**Exercise requirements:**
Each line of the listing below containing the word "every" should be returned.
----- Available data
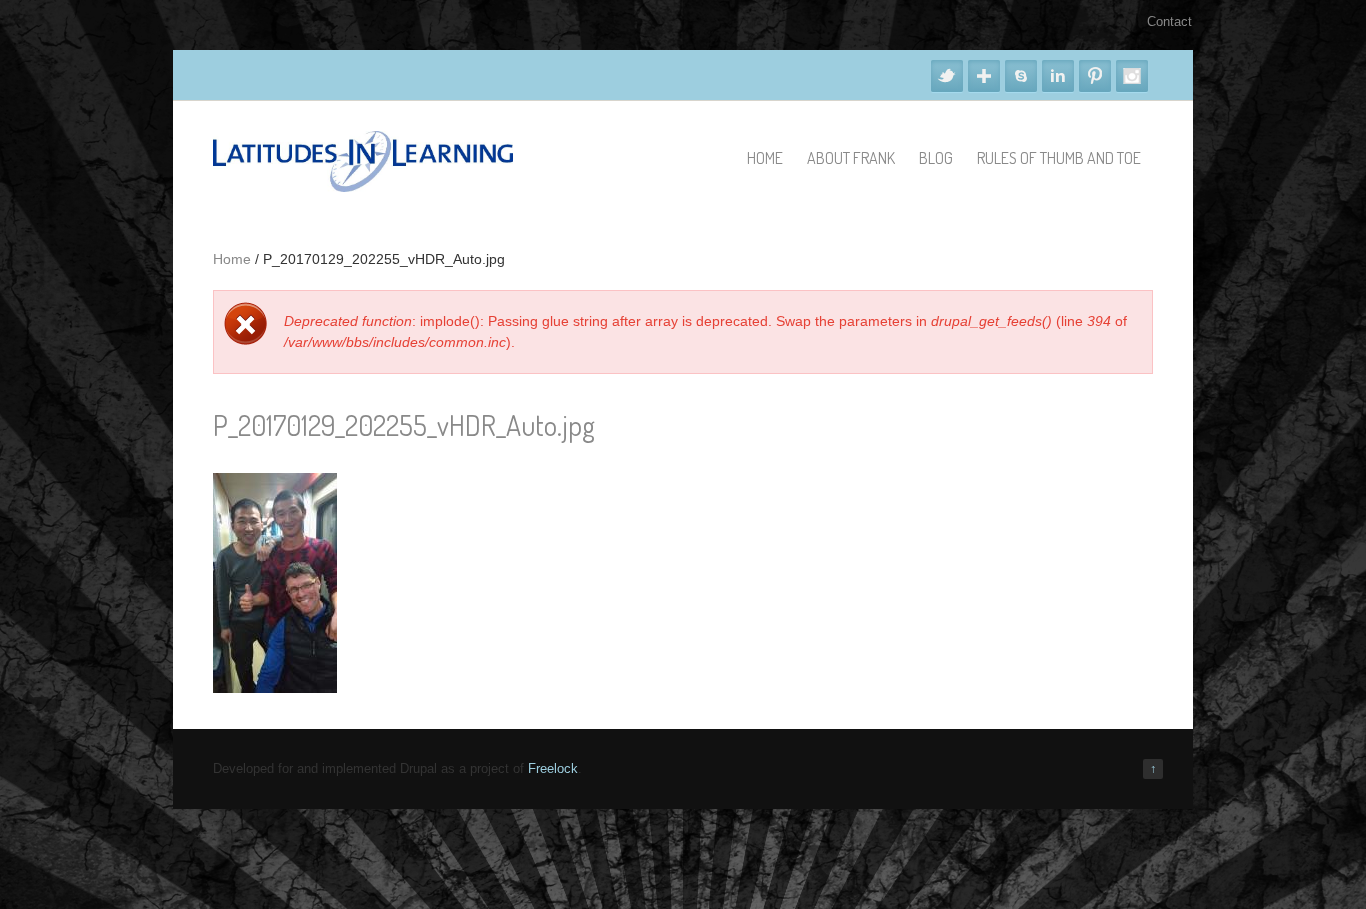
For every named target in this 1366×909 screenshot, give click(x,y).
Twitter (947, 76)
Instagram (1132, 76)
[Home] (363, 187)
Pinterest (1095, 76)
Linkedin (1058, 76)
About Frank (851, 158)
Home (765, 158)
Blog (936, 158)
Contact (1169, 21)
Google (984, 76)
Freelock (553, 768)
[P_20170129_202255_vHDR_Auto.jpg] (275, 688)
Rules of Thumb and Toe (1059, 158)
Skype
----------
----- Available data
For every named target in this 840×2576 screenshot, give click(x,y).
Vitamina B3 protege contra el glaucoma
----------
**Solution:**
For every named target in this 1366×909 screenshot, give click(x,y).
For every named target in this 840×2576 screenshot, give click(x,y).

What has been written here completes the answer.